No one pretends that brawls in the legislature are a good thing or that there is anything approaching a smooth political process. But equally no one wants to go back to the old days of authoritarian government under the one-party rule of the Kuomintang .Hsiao puts it this way, “Once you get to be 20 years old you can’t go back to being 10.”
So despite all the shortcomings of the still-infant democratic system, it is hard to find much nostalgia for the old order. Indeed Ma Ying-Jeou, the KMT’s presidential candidate, while reluctant to criticize the former regime, is resolutely forward looking and firmly declares, “democracy is here to stay.”
He is however unlikely to travel down the route now enthusiastically taken by Lee Teng-hui, the last KMT president, who has broken with the party and become an avid supporter of Taiwanese independence.
This has left Lee adrift in the political wilderness because the vast majority of Taiwanese show no enthusiasm for an open declaration of independence, preferring instead the status quo that gives them a fully functioning sovereign state, albeit one recognized by almost no foreign government or international institution of significance and a state that is continually thwarted in its attempts at gaining recognition even in functional bodies such as the World Health Organization, which is supposed to eschew politics.

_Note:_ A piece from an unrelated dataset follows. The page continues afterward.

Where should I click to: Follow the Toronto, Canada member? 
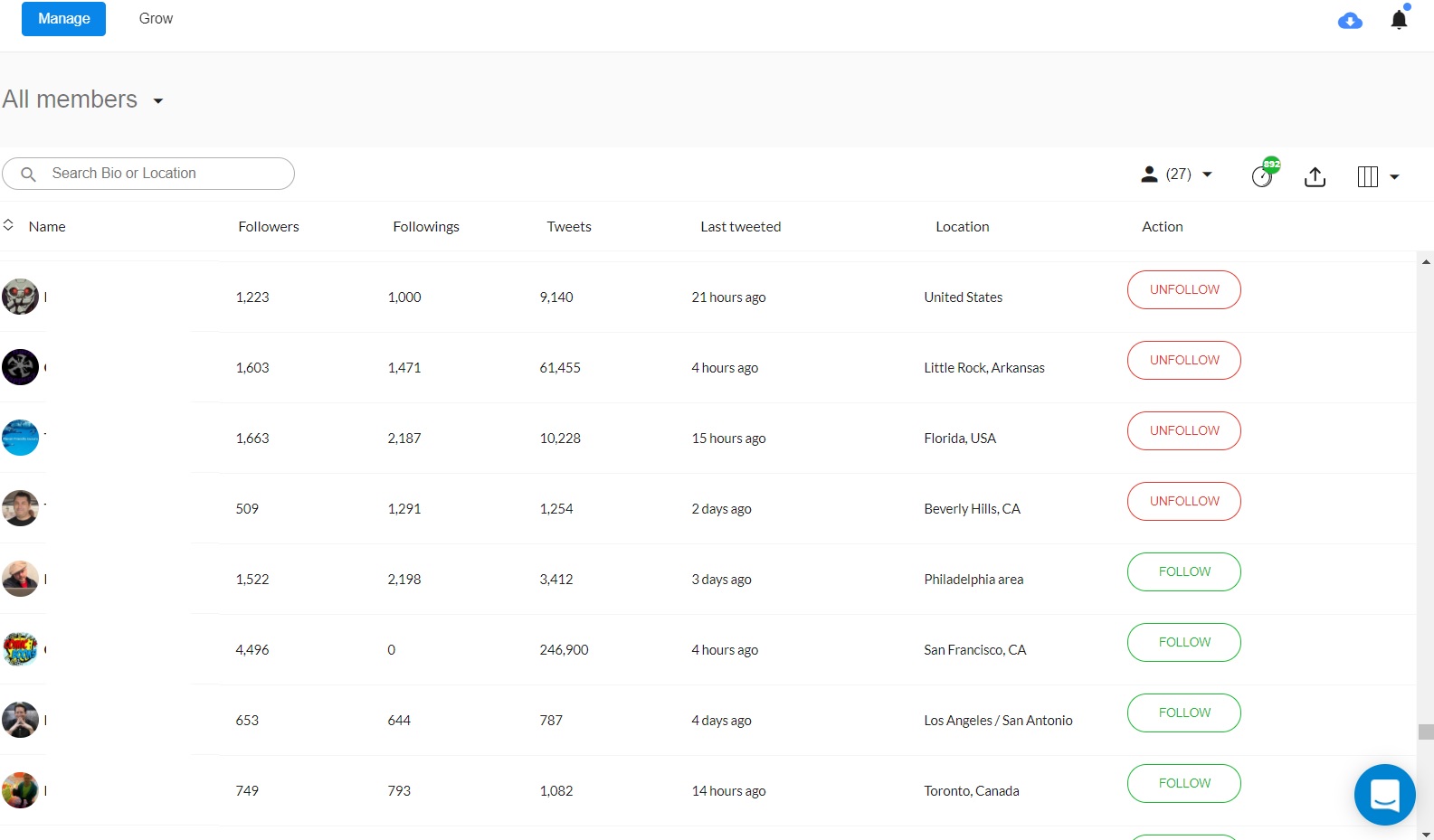coord(1183,783)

What is significant about the upcoming elections is that the major contenders – the KMT and the ruling DPP seem reluctant to have the issue of Taiwan’s status at the heart of their campaigns, as has been the practice in the past. Ma simply shrugs off the politics of identity and has just published a book entitled “Native Spirit” that calls for an end to the divide between those who identify themselves as mainlanders and those who see themselves as Taiwanese. The DPP’s Frank Hsieh is downplaying the ethnic divide (although his rise to prominence was largely based on playing the Taiwanese card) and talks instead of “coexistence and co-prosperity” between Taiwan and China.
Interestingly even in Kaohsiung, which is supposed to be the heartland of Taiwanese nationalism, it seems that national identity has slid down the agenda of voter’s concerns. “These elections are not about national identity,” says Lui Cheng-shan, of the Institute of Political Science at the National Sun Yat-Sen University in Kaohsiung. This is not to say that the development of Taiwanese identity is weakening, but merely that it is less of an election issue.
The KMT, generally regarded as a party of mainlanders, has always been wary of allowing national identity to be a major issue in election campaigns. In the past it has been dragged into the identity debate by the DPP who view their resolute identification with Taiwan as a trump card. However, disappointment with the DPP as a government is now widespread and its leaders recognize that merely waving the green flag of Taiwanese nationalism is no longer adequate as a campaign tool.
But the party’s grassroots members are another matter. Many are not happy with their leaders adopting a less confrontational stance towards China, and allowing the KMT to get away with an agenda that downplays identity concerns. Hsiao Bi-khim, a legislator who has long been the DPP’s international spokesperson, recently failed to win a primary campaign to stand again for office because radicals in her constituency viewed her as too moderate. Frank Hsieh is also under intense pressure from within the party, but is holding the moderate line because members recognize him as the only candidate who may be able to defeat Ma Ying-jeou.
Ma also has radicals in his party. They feel he has been insufficiently vigorous in resisting Chen’s many attempts at “Taiwanification” of the island, but like Hsieh he prefers a more moderate approach, punctuated by fierce rhetoric, but in practice shying away from the bitter confrontation that was the hallmark of the last presidential election.
When they were at university Ma and Hsieh were members of the same debating team, ad they both went on to become lawyers. In other words they have much in common and seem to be tentatively staying away from the street fighting style of politics that has characterized this fledgling democracy. The activists in their respective parties are less ready for compromise, but voters just want honesty and competence from their government.
This could mean that Taiwanese democracy is coming of age. Information Minister Shieh, who was a student activist involved in risky street demonstrations against the KMT’s one-party rule, revels in the new atmosphere. He says, “no matter what the result will be, it will be the outcome of a democratic election.”
This enthusiasm for elective politics has not waned despite the disreputable antics of politicians. Millions of Taiwanese tune in to prime time television to watch political debates and turn out in respectable numbers for the numerous elections that are held every year. They may sometimes feel that their politicians have let them down, but they are not looking across the Taiwan Strait to China for a better system of government.